Unstuck by Robert Reynolds is a how-to manual for repentance. But it’s not just an ordinary how-to manual, because we all learned the steps of repentance in Sunday School, right? This book is more of a primer in how to achieve lasting repentance, how to make real changes in our lives and our hearts and learn to leave, as the author calls them, our “favorite sins” behind for good.
Written by a more-or-less ordinary guy like the rest of us (ok, he gets to interact professionally with rock stars and other “cool” people, but I’ve never been much of a fangirl), this book is more of a long conversation than a doctrinal how-to. Yes, there are some well-used LDS stories and analogies in here, but I’m ok with those. To me, they give the book a certain amount of cultural credibility.
A Plain-Speaking Guide
I really like that Robert Reynolds writes in plain English. Very often books dealing with the weighty topic of repentance are written in very formal language like somehow that makes the subject more serious and important. I’m a plain English girl myself, though I can certainly throw out lots of $2 words and make my writing sound more impressive. But really, the language helps give Unstuck its upbeat and hopeful, do-able tone.
It’s not a long book, only a smidge over 150 pages and divided neatly into three main sections. Part One: Sin and Weakness discusses how we get these “favorite sins” and why we have a hard time letting go. One of the things that adds to the credibility of Reynolds’ writing is that he writes from experience. The entertainment industry provides a constant flow of temptations and opportunities to stay from the path of righteousness. The steps and principles outlined in this book are often illustrated with experiences from the author’s own life.
Part Two covers how to obtain a mighty change of heart. He doesn’t tell us to pray harder or read more scriptures or simply to “avoid temptation.”

****************

Continue the review of the book Unstuck from the point where it stops.

****************

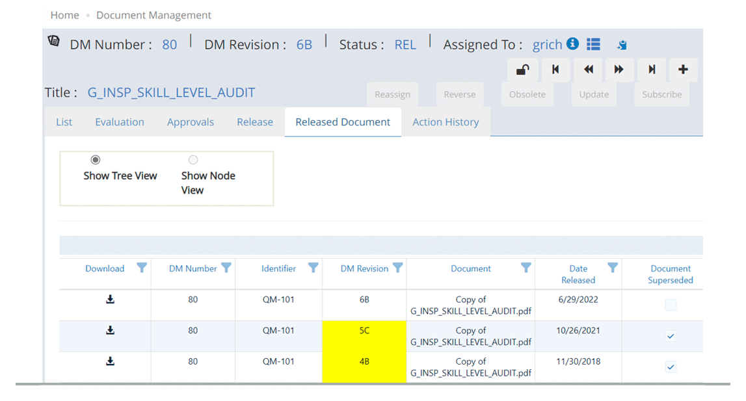Open the Approvals tab
Image resolution: width=746 pixels, height=401 pixels.
pyautogui.click(x=190, y=122)
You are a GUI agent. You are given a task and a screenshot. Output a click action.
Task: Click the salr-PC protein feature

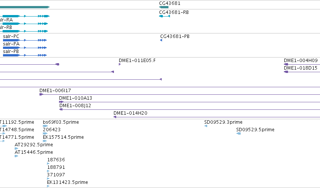[x=25, y=40]
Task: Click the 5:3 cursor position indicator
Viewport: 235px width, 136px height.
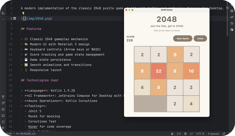Action: [179, 134]
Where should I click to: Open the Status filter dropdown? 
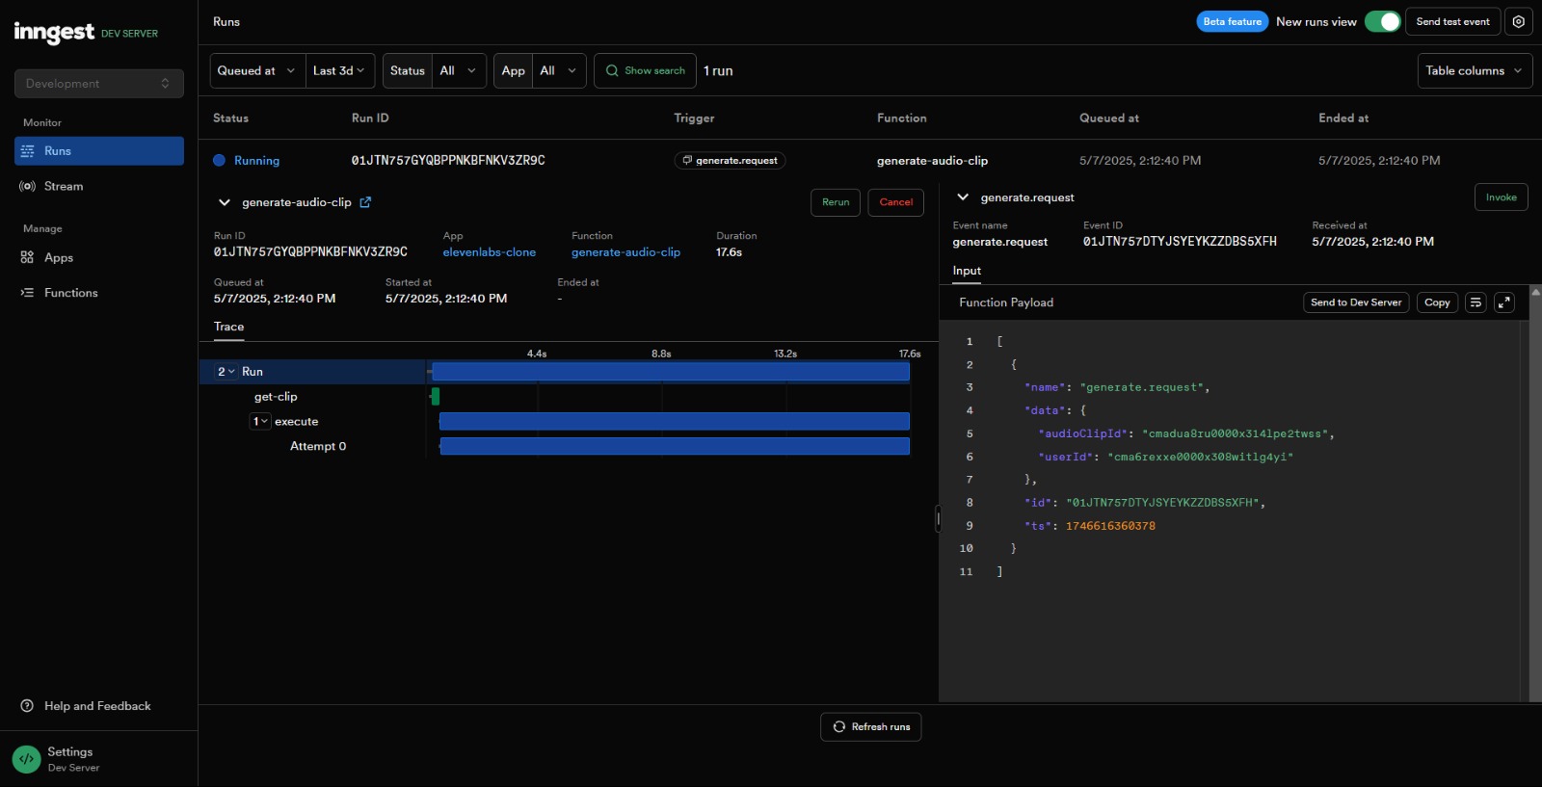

****************

_Reply_.
Instead, the author recognizes that most of us cannot do this on our own, even with divine guidance. So he presents resources for getting help. He also discusses the role of bishops, family members, therapists and friends in helping us to make the changes we are seeking. Finally, He reminds that we should never be ashamed to ask for help because we ALL need help.
Part Three teaches how to maintain that might change of heart. And yes, he does mention avoiding temptation–basically avoiding places and situations that we know are going to weaken our resolve. But his bigger focus in that our ability to maintain our change of heart is focused on our thoughts and attitudes. We shouldn’t be just seeking to avoid temptation. But we should replace those thoughts and situations with thoughts and activities that uplift and encourage. When we replace our evil inclinations with good ones, we are able to focus our mind on better things and let the temptations simply fade away. And of course the best thing of all to focus on is the Savior.
Reynolds concludes the book with a discussion of the blessings of making and maintaining that mighty change of heart. These include increased closeness to the spirit, increased revelation, charity and joy.
Unstuck: How the Savior Frees Us from our Favorite Sins is written in language easily understood by most readers.